Tirage unique à 100 (dont 5 imprimés en vert), celui-ci justifié à l’encre par René Char : « H.C. 1/3 ».
Envoi signé : « Mon cher ami, une fois de plus j'ai plaisir à inscrire votre nom en tête de ce livre - Peut-être y découvrirez-vous en cherchant assez soigneusement un écho lointain de nos conversations, quelque chose comme une poignée de main prolongée au cours de cette vie qui nous va si mal et que nous avons peine à ne pas refuser de vivre. Entre nous c'est toujours très amicalement et si ce n'était l'âge imbécile qui nous sépare je dirais très fraternellement. René Char ».
Le prière d’insérer a été contrecollé en tête de l’exemplaire masquant le nom du dédicataire : Louis Papelon.
Au même, René Char avait dédicacé un exemplaire de la seconde édition d’Arsenal grâce auquel l’on apprend sa fin tragique. Le poète, récupérant l’exemplaire et l’offrant à Marcelle Mathieu en octobre 1944, y avait inscrit : « Exemplaire de Louis Papelon, ami de l’auteur, assassiné par la milice en 1943 ».

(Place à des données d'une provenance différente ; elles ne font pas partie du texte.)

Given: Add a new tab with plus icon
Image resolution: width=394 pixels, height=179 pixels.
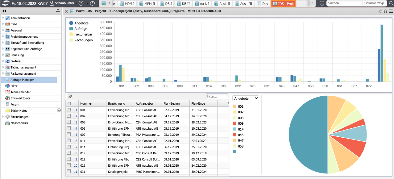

C’est donc à un proche de l’Isle-sur-Sorgue que Char avait offert son quatrième recueil, composé de douze poèmes et dédié à André Breton, qui doit son titre à une phrase incomplète extraite du texte de René Char, À Rimbaud (« L’action de la justice est éteinte là où brûle, où se tient la poésie, où s’est réchauffé quelques soirs le poète »). René Papelon figure, en compagnie de René Char, sur la liste dressée en avril 1943 par la milice de Vichy pour les « indésirables » régionaux. Char y était cité comme ‘homme de lettres’, son ami, maraîcher, « sans profession ».